Requirement: A faithful, complete copy of the records is required.

====== Records shown

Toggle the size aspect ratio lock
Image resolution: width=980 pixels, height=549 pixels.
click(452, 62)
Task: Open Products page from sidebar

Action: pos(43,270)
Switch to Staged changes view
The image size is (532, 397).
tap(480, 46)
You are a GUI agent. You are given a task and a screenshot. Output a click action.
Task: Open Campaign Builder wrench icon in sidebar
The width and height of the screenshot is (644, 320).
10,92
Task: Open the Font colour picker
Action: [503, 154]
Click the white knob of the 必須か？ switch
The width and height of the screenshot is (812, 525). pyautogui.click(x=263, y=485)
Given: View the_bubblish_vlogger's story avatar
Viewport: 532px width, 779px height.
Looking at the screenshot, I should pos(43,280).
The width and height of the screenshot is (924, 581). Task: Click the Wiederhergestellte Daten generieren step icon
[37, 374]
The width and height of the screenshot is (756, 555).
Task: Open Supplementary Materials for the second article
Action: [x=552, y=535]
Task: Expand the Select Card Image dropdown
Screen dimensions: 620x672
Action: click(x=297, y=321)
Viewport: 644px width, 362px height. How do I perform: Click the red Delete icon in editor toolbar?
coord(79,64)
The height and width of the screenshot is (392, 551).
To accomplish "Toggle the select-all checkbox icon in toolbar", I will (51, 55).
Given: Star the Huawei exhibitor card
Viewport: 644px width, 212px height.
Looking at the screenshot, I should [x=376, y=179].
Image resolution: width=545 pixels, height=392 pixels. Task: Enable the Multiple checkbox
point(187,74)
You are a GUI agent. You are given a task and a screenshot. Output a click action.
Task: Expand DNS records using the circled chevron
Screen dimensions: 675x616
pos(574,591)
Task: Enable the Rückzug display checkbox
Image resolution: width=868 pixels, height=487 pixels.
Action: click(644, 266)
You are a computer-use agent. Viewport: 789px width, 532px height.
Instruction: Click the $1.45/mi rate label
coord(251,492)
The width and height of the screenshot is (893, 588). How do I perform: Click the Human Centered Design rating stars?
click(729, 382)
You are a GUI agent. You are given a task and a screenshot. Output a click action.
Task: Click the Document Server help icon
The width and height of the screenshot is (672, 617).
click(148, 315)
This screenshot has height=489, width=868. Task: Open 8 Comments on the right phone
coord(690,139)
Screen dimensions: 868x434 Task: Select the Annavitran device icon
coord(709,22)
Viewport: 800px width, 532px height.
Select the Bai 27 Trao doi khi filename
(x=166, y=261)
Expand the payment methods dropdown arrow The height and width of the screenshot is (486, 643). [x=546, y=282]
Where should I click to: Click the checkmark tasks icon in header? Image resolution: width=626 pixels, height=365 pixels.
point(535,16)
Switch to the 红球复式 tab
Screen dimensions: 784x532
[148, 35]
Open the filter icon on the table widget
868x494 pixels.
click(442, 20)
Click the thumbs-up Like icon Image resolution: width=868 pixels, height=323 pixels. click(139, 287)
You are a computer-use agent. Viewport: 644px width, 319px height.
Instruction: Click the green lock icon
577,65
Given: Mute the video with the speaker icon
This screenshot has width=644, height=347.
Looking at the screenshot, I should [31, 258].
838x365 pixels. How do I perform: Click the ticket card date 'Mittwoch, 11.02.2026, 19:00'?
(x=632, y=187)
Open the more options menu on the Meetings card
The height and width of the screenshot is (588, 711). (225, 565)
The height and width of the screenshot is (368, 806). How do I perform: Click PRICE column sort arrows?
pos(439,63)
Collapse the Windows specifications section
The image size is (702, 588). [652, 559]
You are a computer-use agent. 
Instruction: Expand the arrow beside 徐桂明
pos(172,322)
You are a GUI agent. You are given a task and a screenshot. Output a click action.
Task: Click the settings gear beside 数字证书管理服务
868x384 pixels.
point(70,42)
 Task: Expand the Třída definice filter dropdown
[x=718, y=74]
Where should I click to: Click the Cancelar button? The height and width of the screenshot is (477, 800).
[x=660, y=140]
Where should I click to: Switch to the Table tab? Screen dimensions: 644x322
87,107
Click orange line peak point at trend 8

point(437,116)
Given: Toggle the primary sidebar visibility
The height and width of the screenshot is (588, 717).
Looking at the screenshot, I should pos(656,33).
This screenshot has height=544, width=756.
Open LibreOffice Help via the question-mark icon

============

Solution to this task:
Toggle the size aspect ratio lock
Image resolution: width=980 pixels, height=549 pixels.
click(452, 62)
Task: Open Products page from sidebar

Action: pos(43,270)
Switch to Staged changes view
The image size is (532, 397).
tap(480, 46)
You are a GUI agent. You are given a task and a screenshot. Output a click action.
Task: Open Campaign Builder wrench icon in sidebar
The width and height of the screenshot is (644, 320).
10,92
Task: Open the Font colour picker
Action: [503, 154]
Click the white knob of the 必須か？ switch
The width and height of the screenshot is (812, 525). pyautogui.click(x=263, y=485)
Given: View the_bubblish_vlogger's story avatar
Viewport: 532px width, 779px height.
Looking at the screenshot, I should pos(43,280).
The width and height of the screenshot is (924, 581). Task: Click the Wiederhergestellte Daten generieren step icon
[37, 374]
The width and height of the screenshot is (756, 555).
Task: Open Supplementary Materials for the second article
Action: [x=552, y=535]
Task: Expand the Select Card Image dropdown
Screen dimensions: 620x672
Action: click(x=297, y=321)
Viewport: 644px width, 362px height. How do I perform: Click the red Delete icon in editor toolbar?
coord(79,64)
The height and width of the screenshot is (392, 551).
To accomplish "Toggle the select-all checkbox icon in toolbar", I will (51, 55).
Given: Star the Huawei exhibitor card
Viewport: 644px width, 212px height.
Looking at the screenshot, I should [x=376, y=179].
Image resolution: width=545 pixels, height=392 pixels. Task: Enable the Multiple checkbox
point(187,74)
You are a GUI agent. You are given a task and a screenshot. Output a click action.
Task: Expand DNS records using the circled chevron
Screen dimensions: 675x616
pos(574,591)
Task: Enable the Rückzug display checkbox
Image resolution: width=868 pixels, height=487 pixels.
Action: click(644, 266)
You are a computer-use agent. Viewport: 789px width, 532px height.
Instruction: Click the $1.45/mi rate label
coord(251,492)
The width and height of the screenshot is (893, 588). How do I perform: Click the Human Centered Design rating stars?
click(729, 382)
You are a GUI agent. You are given a task and a screenshot. Output a click action.
Task: Click the Document Server help icon
The width and height of the screenshot is (672, 617).
click(148, 315)
This screenshot has height=489, width=868. Task: Open 8 Comments on the right phone
coord(690,139)
Screen dimensions: 868x434 Task: Select the Annavitran device icon
coord(709,22)
Viewport: 800px width, 532px height.
Select the Bai 27 Trao doi khi filename
(x=166, y=261)
Expand the payment methods dropdown arrow The height and width of the screenshot is (486, 643). [x=546, y=282]
Where should I click to: Click the checkmark tasks icon in header? Image resolution: width=626 pixels, height=365 pixels.
point(535,16)
Switch to the 红球复式 tab
Screen dimensions: 784x532
[148, 35]
Open the filter icon on the table widget
868x494 pixels.
click(442, 20)
Click the thumbs-up Like icon Image resolution: width=868 pixels, height=323 pixels. click(139, 287)
You are a computer-use agent. Viewport: 644px width, 319px height.
Instruction: Click the green lock icon
577,65
Given: Mute the video with the speaker icon
This screenshot has width=644, height=347.
Looking at the screenshot, I should [31, 258].
838x365 pixels. How do I perform: Click the ticket card date 'Mittwoch, 11.02.2026, 19:00'?
(x=632, y=187)
Open the more options menu on the Meetings card
The height and width of the screenshot is (588, 711). (225, 565)
The height and width of the screenshot is (368, 806). How do I perform: Click PRICE column sort arrows?
pos(439,63)
Collapse the Windows specifications section
The image size is (702, 588). [652, 559]
You are a computer-use agent. 
Instruction: Expand the arrow beside 徐桂明
pos(172,322)
You are a GUI agent. You are given a task and a screenshot. Output a click action.
Task: Click the settings gear beside 数字证书管理服务
868x384 pixels.
point(70,42)
 Task: Expand the Třída definice filter dropdown
[x=718, y=74]
Where should I click to: Click the Cancelar button? The height and width of the screenshot is (477, 800).
[x=660, y=140]
Where should I click to: Switch to the Table tab? Screen dimensions: 644x322
87,107
Click orange line peak point at trend 8

point(437,116)
Given: Toggle the primary sidebar visibility
The height and width of the screenshot is (588, 717).
Looking at the screenshot, I should pos(656,33).
This screenshot has height=544, width=756.
Open LibreOffice Help via the question-mark icon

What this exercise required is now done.